Но как же так, ведь он же сам налил в эту канистру молоко прямо из под Мышуни! Правдюша стоял на высокой лестнице и держал шланг у Мышуниного вымени, а другой конец шланга Hиктошка засунул в горлышко. Не могла же Мышуня давать кислое молоко? «Может, она болеет, и от этого у нее молоко кислое?» — предположил Hиктошка. Он не знал, что от сильного удара или сотрясения молоко обычно скисает. Мышуня тут была совершенно не при чем — молоко скисло от взрыва.
От голода, а может быть, от взрыва у Hиктошки болела голова. Она вообще была такая тяжелая, что он с трудом носил ее. Шея не поворачивалась. Казалось, она вот-вот согнется пополам и голова покатится на землю. «Все ясно, — пробормотал Hиктошка, — меня контузило». Hиктошка так устал носить свою голову, что встал на четвереньки и хотел уже уткнуться лбом в землю, чтобы хоть немножечко отдохнуть. Но тут перед его глазами оказалась ямка, наполненная чистой дождевой водой. Ночью был дождь, а вода еще не успела высохнуть. Hиктошка, конечно же, знал, что нельзя пить воду из ямок. В худшем случае от этого можно даже козленком стать. Но ему очень хотелось пить. И тут он увидел свое отражение.

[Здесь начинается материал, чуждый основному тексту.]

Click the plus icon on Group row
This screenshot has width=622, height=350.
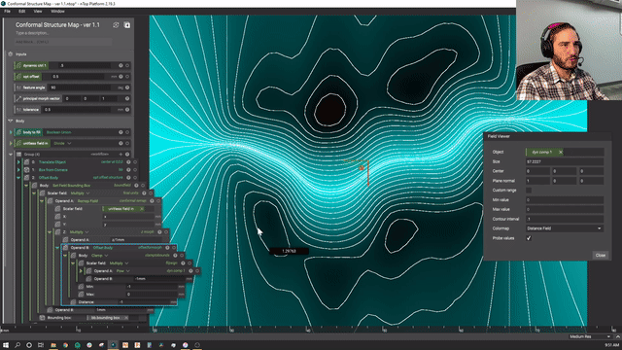pyautogui.click(x=121, y=155)
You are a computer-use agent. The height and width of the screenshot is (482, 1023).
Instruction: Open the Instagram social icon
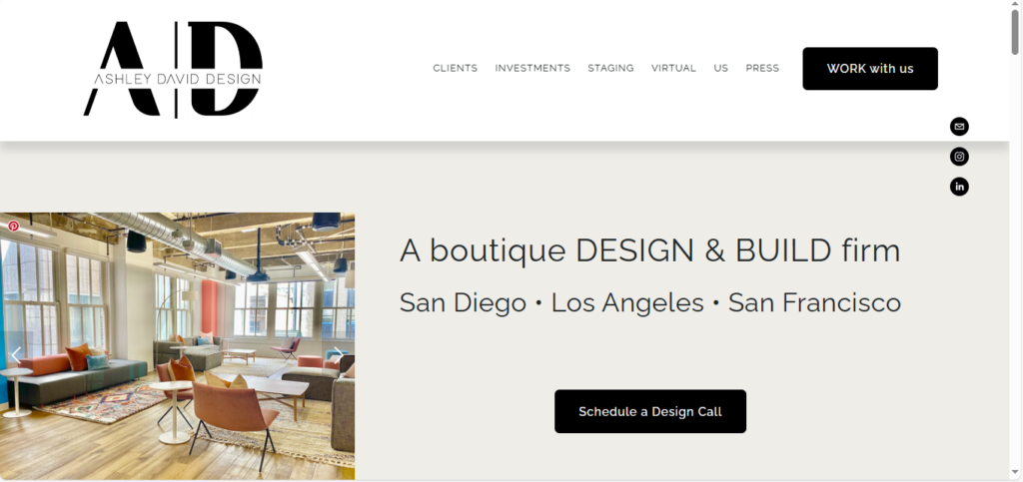[x=959, y=157]
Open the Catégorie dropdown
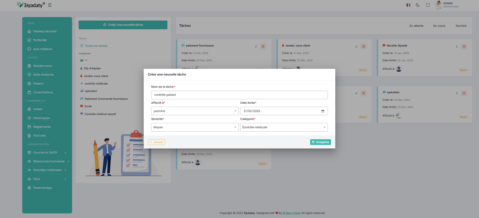 (x=284, y=127)
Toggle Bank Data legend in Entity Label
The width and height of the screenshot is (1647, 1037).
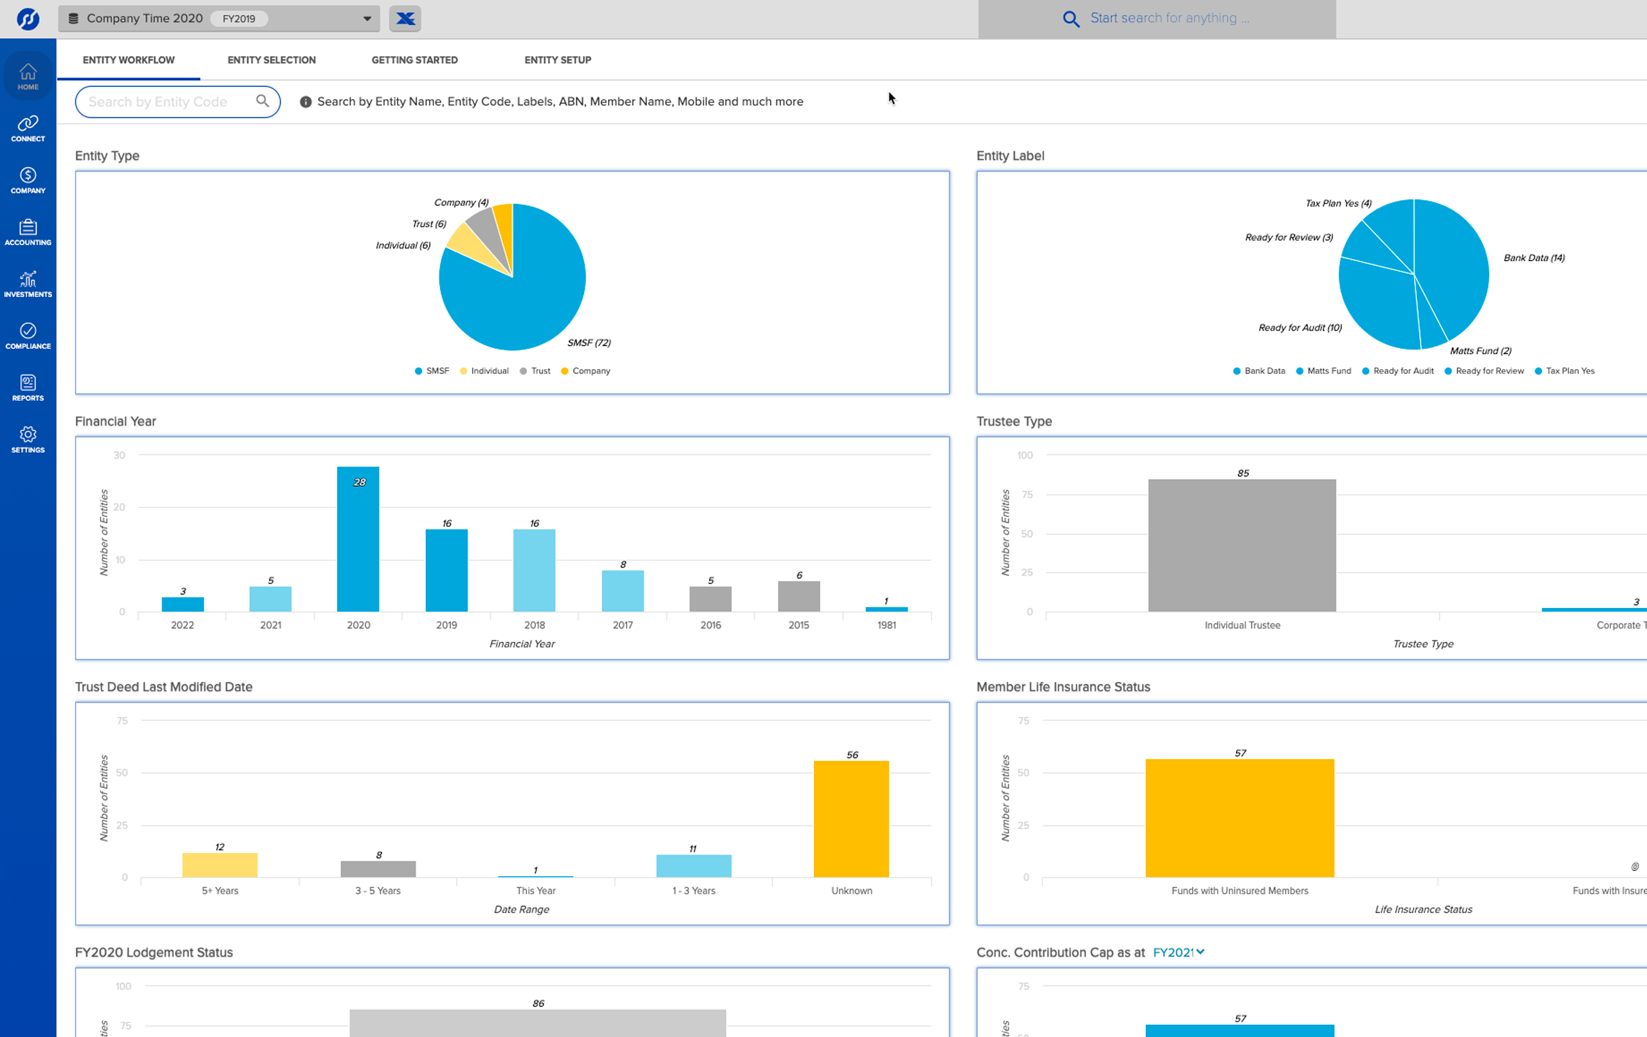tap(1259, 371)
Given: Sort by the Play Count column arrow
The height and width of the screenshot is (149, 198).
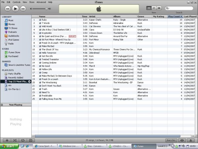Looking at the screenshot, I should click(x=181, y=16).
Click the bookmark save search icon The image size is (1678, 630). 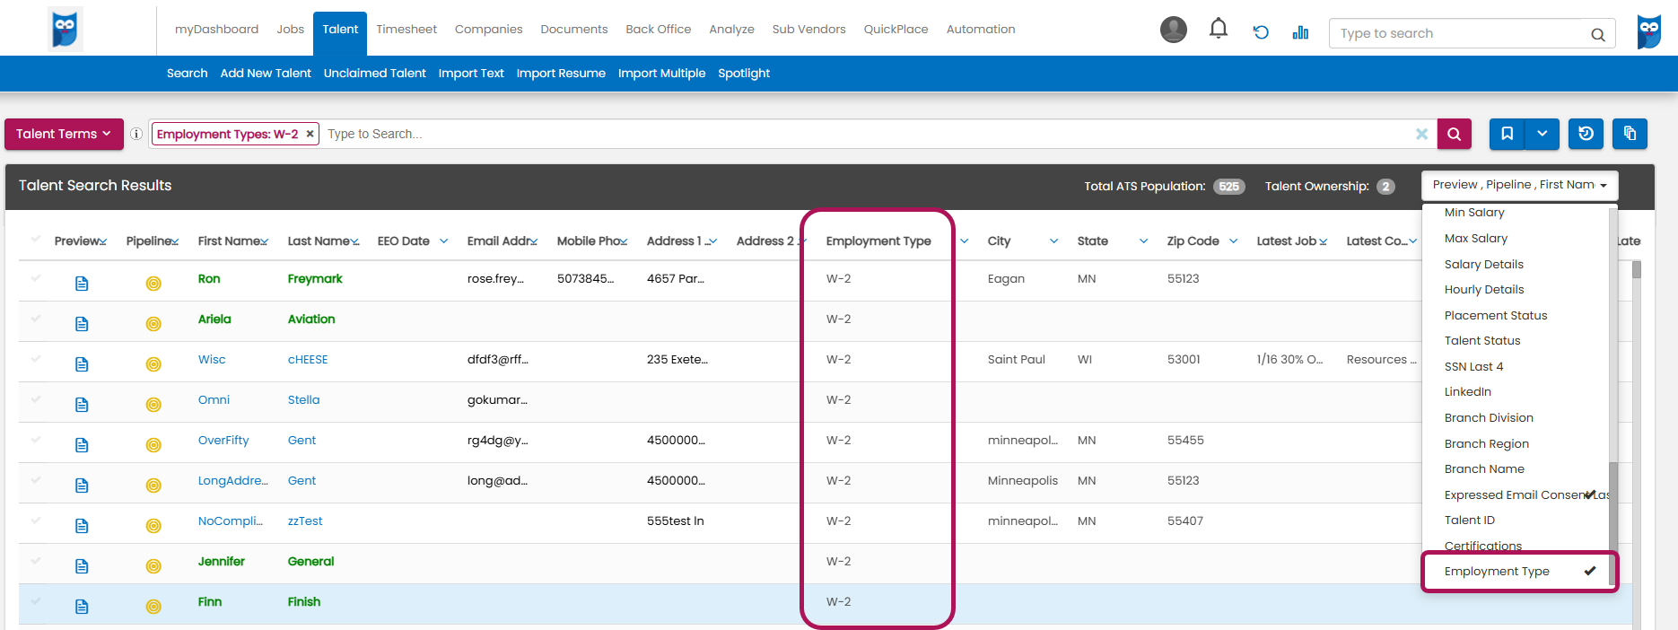tap(1508, 134)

У Вруши с Правдюшей в доме не было ни одного зеркала. Братья в зеркала не смотрелись. Какой смысл? Хочешь увидеть себя — посмотри на брата, он и есть твое отражение. Так что Hиктошка давно себя не видел.
«Ничего себе! Неужели это я?» Из лужи на него смотрело какое-то страшно худое, черное существо с торчащими в разные стороны волосами, густо смазанными чем-то очень жирным и белым. Несомненно, это была сметана. На голове у существа возвышалась гора этого съедобного продукта — целая сметанная башня, склоненная немного набок.
— Вилка, как же это я так закоптился? — спросил Hиктошка своего мысленного друга. — Да вообще, это же разве я?
— Это ты, — ответил Вилка.
В животе стояла такая голодуха... Правой рукой Hиктошка снял с головы половину сметанной башни и запихнул себе в рот. О-о-о-о! Как это было приятно!
— Здорово пахнет, правда, Вилка?
— О да! — отозвался Вилка.
Быстро проглотив верхушку, Hиктошка запустил пальцы в основание сметанного здания и уничтожил его. Голове сильно полегчало. Она даже перестала болеть. Hиктошка покрутил шеей, помотал головой. Шея прекрасно крутилась, а голова легко моталась. Оказывается, это его не контузило, а всё дело в сметане.